* **DATA TO PROCESS**
++++++++
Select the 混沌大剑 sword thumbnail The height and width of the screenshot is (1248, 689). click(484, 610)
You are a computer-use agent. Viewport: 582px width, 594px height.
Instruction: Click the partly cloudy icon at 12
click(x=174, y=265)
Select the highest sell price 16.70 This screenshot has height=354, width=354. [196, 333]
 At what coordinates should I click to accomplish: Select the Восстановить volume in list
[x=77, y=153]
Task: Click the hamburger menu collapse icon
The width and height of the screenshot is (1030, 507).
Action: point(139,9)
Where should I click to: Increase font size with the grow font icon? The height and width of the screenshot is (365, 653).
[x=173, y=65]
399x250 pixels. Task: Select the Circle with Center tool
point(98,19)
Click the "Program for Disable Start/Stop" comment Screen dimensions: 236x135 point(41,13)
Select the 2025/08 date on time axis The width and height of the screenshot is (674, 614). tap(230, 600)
++++++++
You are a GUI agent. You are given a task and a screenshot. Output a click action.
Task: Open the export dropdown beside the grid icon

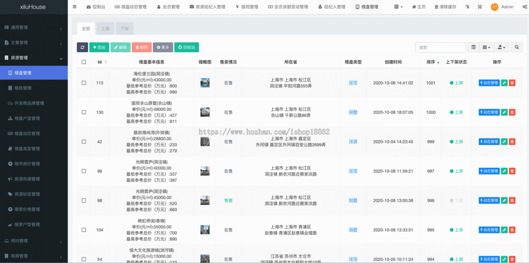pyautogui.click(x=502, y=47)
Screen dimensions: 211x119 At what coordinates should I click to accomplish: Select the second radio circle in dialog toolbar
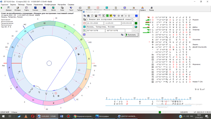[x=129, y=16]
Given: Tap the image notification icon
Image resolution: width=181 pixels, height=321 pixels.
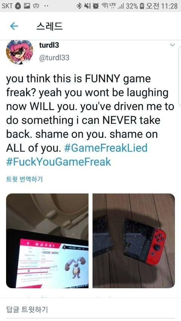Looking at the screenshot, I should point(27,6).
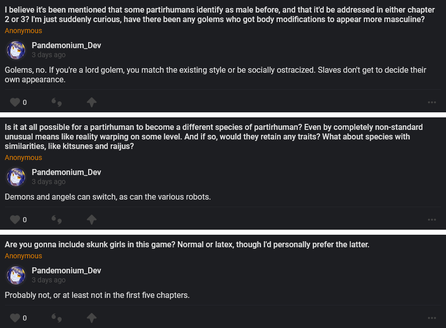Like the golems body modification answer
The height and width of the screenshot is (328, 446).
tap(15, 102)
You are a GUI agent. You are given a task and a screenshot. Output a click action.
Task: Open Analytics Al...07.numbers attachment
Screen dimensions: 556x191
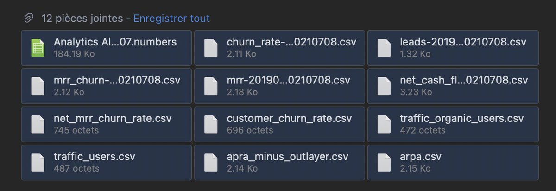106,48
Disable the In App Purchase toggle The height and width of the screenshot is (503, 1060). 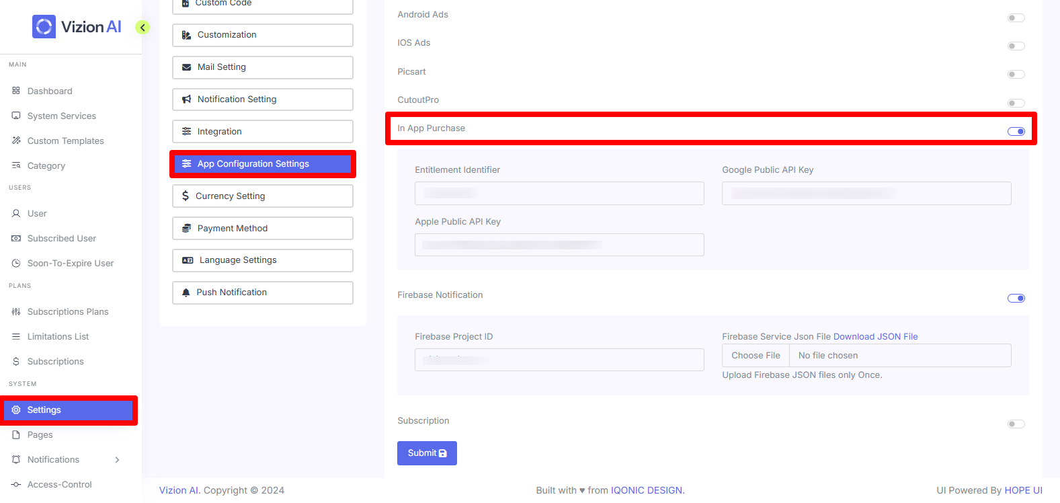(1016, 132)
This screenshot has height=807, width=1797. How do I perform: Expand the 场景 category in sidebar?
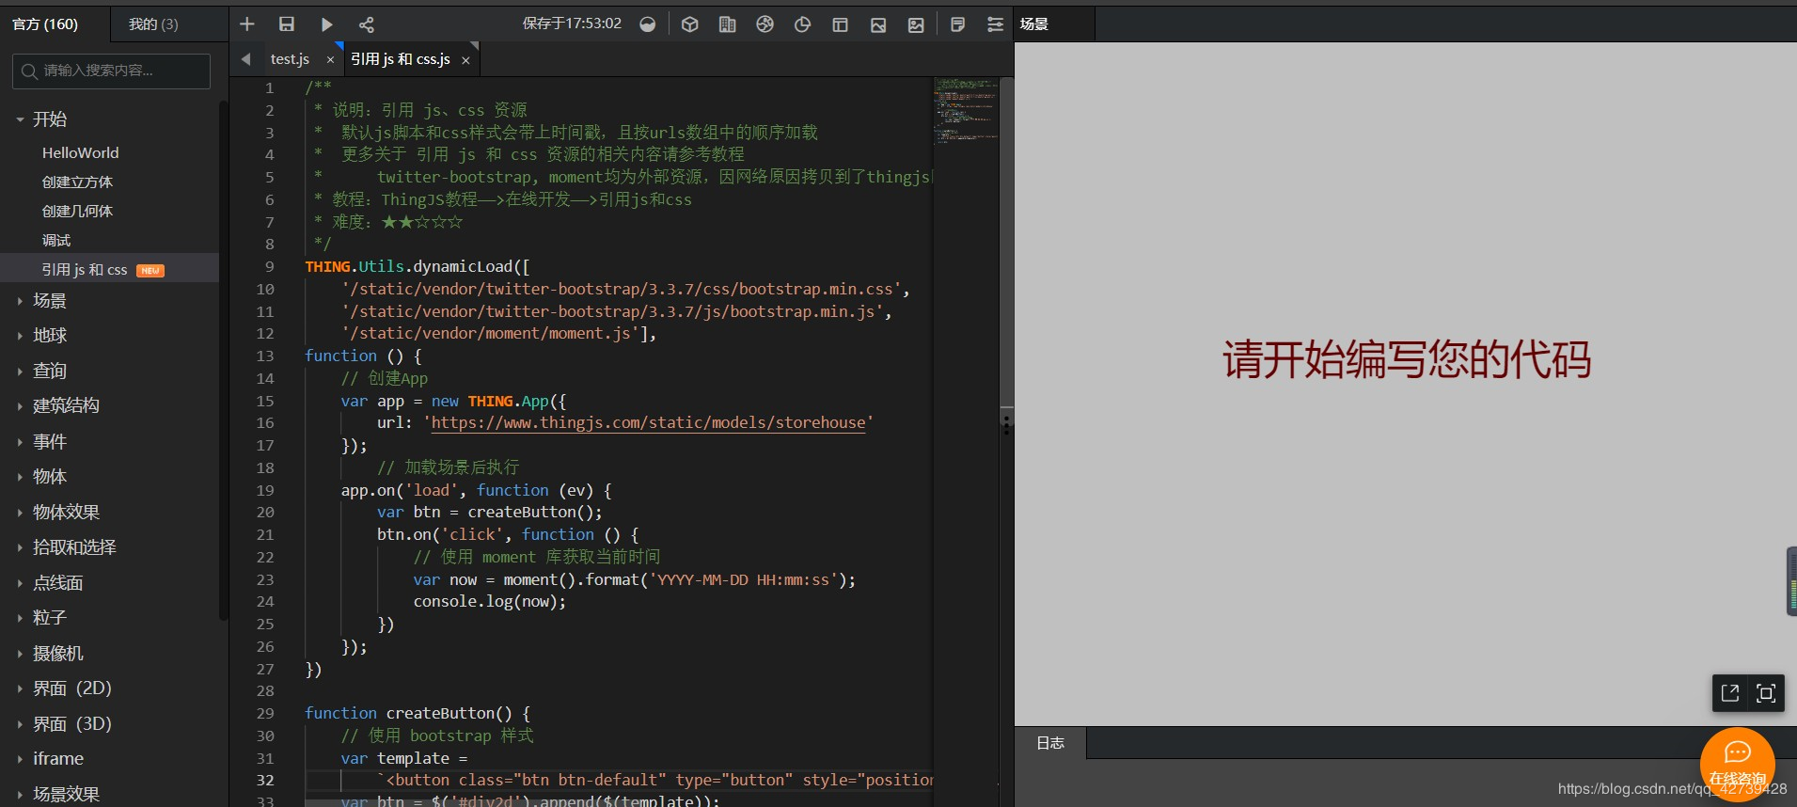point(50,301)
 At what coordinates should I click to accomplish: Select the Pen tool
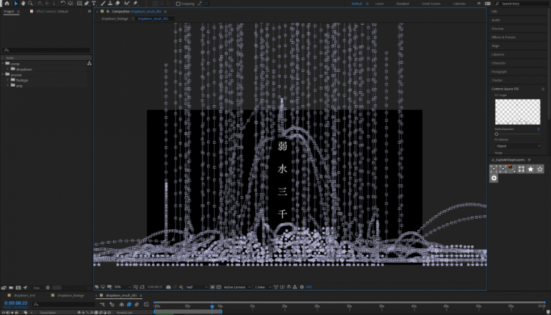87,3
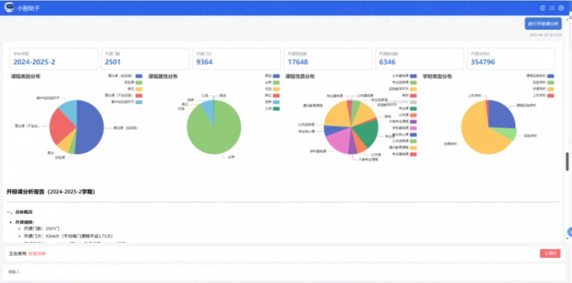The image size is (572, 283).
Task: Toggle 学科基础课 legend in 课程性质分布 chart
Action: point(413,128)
++++++++
* **EXERCISE DESCRIPTION**
Starting at the row line containing "This screenshot has height=807, width=1797." and ending at the one containing "Action: point(413,128)", give those lines again with "Expand" swapped for "Collapse" and nothing else changed. Leave the pictures out.

* **RESULT**
This screenshot has height=807, width=1797. How do I perform: Collapse the 场景 category in sidebar?
point(50,301)
 At what coordinates should I click to accomplish: Select the Pen tool
87,3
The image size is (572, 283).
Task: Toggle 学科基础课 legend in 课程性质分布 chart
Action: point(413,128)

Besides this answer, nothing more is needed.